START EXTRACT

It was a shared vision rooted in cooperative self-reliance. "On July 2, 1903 mother (Alexandra), Heino, and I left the Seppala home in Teuva Finland on a two-seated horse-drawn wagon with mother's mother driving, for the new land America....and finally by electric street car to Folly Cove where father was waiting to greet us....After mother's arrival at Folly Cove with its humming activity, she was at first overwhelmed by it all. However, after a quiet period (and a good cry) one day by herself sitting on the rocks at Folly Cove ...she suddenly said to herself 'This is it.' And she never cried again!" 3

Samuel and Alexandra Seppala and family, 1927
In his memoir Waino Ray (born Rajaniemi) recalled his Lanesville boyhood in the early twentieth century as the halcyon days. "Despite the lack of money, we were truly happy, joyful, and carefree, and the community enjoyed an active, simple, productive, and rewarding way of life. Of course there were problems, too, but most of these were able to be solved....Never did I hear Father complain although doing a 50' x 50' garden by hand would have stymied many a man with less physically demanding work than his cutting granite paving clocks nine hours a day for six days a week. With a family of six children to support on a paving cutter's wages, he simply didn't feel justified in having someone to plow for him, and we needed the garden for food." 4

Waino's fifth grade class met in Wainola Hall when the Lane School overflowed. It was also a meeting place for musical, theatrical, athletic, and unionizing activities. The community managed to gather resources, time and energy for its indigenous welfare.

Wainola Hall 5
Undergirding Waino's youthful idealisms were his recollections of the costly side of granite work. "Many men were killed, lost limbs, or died of silicosis from constantly inhaling the granite dust. There was no such thing as Workmen's Compensation for such catastrophes." His neighbor John Ahola, knocked flat by flying rock in a quarry blast, recuperated at home for a year before starting a dairy farm. Matt Hildonen lost a leg in a quarry accident and started a grocery store. Henry Saari, similarly injured, opened a pool room in the village.

END EXTRACT

TASK LIST:
1. In the extract, what business did Matt Hildonen start after losing a leg in a quarry accident?
2. Repeat the portion of the extract that begins at the words "Wainola Hall 5" and stops after the words "in the village.".

START DATA PROVIDED

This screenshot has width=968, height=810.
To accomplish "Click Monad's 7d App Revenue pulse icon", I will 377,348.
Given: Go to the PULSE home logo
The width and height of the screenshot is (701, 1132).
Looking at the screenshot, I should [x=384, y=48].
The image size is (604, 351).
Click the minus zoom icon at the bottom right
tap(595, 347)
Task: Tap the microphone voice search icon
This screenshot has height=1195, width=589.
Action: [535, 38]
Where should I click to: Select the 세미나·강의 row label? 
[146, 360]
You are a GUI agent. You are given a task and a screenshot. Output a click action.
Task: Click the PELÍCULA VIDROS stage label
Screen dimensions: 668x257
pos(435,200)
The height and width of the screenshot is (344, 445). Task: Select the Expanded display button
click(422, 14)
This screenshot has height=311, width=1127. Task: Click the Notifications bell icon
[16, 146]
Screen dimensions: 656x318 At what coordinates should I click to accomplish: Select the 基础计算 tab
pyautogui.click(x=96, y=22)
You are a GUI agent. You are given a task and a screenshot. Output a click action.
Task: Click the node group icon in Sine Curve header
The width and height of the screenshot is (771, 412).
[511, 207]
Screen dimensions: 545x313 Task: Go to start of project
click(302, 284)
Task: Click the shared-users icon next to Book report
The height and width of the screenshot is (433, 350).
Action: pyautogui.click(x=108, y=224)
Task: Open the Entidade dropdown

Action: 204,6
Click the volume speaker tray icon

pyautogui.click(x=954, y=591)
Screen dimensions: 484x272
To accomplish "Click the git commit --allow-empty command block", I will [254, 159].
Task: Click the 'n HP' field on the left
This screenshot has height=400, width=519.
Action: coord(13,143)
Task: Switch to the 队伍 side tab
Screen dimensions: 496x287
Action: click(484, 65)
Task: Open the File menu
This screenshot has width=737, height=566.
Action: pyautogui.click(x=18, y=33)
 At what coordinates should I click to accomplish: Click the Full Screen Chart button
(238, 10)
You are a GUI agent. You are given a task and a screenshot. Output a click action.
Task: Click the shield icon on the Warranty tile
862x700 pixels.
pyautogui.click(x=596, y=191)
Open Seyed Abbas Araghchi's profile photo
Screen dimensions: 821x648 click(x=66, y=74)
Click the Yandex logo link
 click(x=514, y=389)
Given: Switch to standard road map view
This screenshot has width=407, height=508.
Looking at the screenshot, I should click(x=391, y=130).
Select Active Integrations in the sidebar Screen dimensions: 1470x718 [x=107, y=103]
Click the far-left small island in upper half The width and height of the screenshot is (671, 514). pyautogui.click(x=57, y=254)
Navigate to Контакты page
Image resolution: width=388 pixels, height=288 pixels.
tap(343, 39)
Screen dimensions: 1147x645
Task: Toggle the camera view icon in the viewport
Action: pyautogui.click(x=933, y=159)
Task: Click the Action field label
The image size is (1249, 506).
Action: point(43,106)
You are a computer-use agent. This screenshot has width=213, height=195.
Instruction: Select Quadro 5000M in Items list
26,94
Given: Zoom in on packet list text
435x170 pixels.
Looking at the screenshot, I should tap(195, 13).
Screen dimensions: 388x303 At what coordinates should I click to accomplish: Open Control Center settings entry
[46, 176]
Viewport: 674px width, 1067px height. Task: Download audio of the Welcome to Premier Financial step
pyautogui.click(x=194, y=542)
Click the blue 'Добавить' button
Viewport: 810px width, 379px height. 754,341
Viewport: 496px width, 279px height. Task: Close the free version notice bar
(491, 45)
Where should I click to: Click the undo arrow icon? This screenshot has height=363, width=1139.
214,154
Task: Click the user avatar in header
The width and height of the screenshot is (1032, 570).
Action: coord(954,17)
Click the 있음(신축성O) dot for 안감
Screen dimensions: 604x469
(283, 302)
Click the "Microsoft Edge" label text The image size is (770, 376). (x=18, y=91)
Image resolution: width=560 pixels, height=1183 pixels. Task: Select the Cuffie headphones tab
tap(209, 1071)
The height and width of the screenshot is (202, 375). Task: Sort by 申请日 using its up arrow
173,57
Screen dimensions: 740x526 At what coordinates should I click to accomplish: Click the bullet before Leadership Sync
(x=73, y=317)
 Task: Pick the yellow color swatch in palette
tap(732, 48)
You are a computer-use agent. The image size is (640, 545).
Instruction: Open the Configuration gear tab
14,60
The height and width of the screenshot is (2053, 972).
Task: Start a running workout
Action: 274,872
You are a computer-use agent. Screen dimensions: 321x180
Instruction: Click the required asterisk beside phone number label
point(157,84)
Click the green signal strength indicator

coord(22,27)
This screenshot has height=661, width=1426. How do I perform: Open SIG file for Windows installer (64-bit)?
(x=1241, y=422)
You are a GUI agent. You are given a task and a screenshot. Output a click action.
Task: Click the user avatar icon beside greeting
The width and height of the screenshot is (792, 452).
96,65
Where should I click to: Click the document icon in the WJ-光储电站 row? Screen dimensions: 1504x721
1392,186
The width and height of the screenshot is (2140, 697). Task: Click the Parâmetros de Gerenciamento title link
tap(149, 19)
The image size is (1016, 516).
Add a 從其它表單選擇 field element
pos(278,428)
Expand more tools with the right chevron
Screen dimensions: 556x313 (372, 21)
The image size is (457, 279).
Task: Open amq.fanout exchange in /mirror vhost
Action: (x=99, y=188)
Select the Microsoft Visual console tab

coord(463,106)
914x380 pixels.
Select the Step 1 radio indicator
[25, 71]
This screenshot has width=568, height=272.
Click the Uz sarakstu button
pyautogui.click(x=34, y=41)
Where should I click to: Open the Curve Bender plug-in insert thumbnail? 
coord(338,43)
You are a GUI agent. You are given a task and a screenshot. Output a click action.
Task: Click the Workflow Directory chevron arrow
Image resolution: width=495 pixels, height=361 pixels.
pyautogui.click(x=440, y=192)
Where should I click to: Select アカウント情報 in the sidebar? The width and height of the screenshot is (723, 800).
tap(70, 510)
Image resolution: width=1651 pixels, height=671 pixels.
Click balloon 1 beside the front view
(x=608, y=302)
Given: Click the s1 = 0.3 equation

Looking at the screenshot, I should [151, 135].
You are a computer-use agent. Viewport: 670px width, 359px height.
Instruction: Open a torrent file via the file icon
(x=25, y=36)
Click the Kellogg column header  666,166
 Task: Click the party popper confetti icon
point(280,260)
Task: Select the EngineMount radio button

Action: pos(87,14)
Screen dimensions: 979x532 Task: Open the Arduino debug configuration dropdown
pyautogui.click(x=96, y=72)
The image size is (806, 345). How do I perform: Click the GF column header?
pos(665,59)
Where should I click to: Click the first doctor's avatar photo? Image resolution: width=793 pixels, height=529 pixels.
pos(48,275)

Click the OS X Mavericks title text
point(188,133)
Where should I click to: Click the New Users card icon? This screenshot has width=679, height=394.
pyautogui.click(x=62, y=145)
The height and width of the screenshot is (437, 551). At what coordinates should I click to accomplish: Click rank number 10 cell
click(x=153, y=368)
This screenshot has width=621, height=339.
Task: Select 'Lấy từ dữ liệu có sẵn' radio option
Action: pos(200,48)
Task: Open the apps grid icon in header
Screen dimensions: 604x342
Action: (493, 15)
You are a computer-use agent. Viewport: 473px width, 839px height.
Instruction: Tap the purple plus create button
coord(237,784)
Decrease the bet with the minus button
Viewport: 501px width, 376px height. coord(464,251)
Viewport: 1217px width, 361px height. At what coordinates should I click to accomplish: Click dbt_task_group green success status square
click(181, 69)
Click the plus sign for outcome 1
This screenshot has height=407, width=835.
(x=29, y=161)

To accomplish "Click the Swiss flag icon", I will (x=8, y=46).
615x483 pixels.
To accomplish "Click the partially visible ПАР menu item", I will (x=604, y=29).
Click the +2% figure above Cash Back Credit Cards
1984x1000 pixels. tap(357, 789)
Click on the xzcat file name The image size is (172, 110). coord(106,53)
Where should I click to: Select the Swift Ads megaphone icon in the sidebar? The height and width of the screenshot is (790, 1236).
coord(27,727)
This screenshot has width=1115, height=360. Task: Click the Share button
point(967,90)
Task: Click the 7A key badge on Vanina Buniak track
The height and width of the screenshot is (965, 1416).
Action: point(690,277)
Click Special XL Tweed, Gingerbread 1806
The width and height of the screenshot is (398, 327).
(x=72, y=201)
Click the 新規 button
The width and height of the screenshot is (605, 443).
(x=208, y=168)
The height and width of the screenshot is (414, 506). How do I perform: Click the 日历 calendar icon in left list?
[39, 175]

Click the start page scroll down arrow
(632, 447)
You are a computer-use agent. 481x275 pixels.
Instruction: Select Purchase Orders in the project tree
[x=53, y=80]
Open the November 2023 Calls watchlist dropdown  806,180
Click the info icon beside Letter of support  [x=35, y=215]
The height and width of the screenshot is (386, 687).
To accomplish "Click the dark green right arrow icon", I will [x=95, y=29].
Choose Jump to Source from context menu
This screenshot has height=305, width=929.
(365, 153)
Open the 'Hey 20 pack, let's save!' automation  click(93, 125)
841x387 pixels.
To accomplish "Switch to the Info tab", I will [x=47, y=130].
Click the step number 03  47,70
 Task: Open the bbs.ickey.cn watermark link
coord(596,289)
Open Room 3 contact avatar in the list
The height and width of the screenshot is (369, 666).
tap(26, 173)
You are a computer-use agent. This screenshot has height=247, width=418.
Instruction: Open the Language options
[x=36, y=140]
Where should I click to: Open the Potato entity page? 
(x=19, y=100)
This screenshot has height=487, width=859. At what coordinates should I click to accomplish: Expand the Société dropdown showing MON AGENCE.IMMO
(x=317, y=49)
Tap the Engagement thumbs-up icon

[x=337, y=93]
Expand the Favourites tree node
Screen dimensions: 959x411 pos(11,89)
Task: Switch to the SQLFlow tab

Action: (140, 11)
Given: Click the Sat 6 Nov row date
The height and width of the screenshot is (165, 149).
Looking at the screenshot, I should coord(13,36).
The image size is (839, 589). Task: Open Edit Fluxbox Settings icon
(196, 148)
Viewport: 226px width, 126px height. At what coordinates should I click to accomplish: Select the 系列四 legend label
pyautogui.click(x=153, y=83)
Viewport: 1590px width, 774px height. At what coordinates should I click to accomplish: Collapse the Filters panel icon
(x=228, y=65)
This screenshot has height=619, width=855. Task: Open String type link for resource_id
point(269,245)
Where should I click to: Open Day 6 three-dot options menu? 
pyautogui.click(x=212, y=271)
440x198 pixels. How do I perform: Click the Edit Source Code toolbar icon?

END DATA PROVIDED

RESULTS OF THE TASKS:
1. A grocery store.

2.
Wainola Hall 5
Undergirding Waino's youthful idealisms were his recollections of the costly side of granite work. "Many men were killed, lost limbs, or died of silicosis from constantly inhaling the granite dust. There was no such thing as Workmen's Compensation for such catastrophes." His neighbor John Ahola, knocked flat by flying rock in a quarry blast, recuperated at home for a year before starting a dairy farm. Matt Hildonen lost a leg in a quarry accident and started a grocery store. Henry Saari, similarly injured, opened a pool room in the village.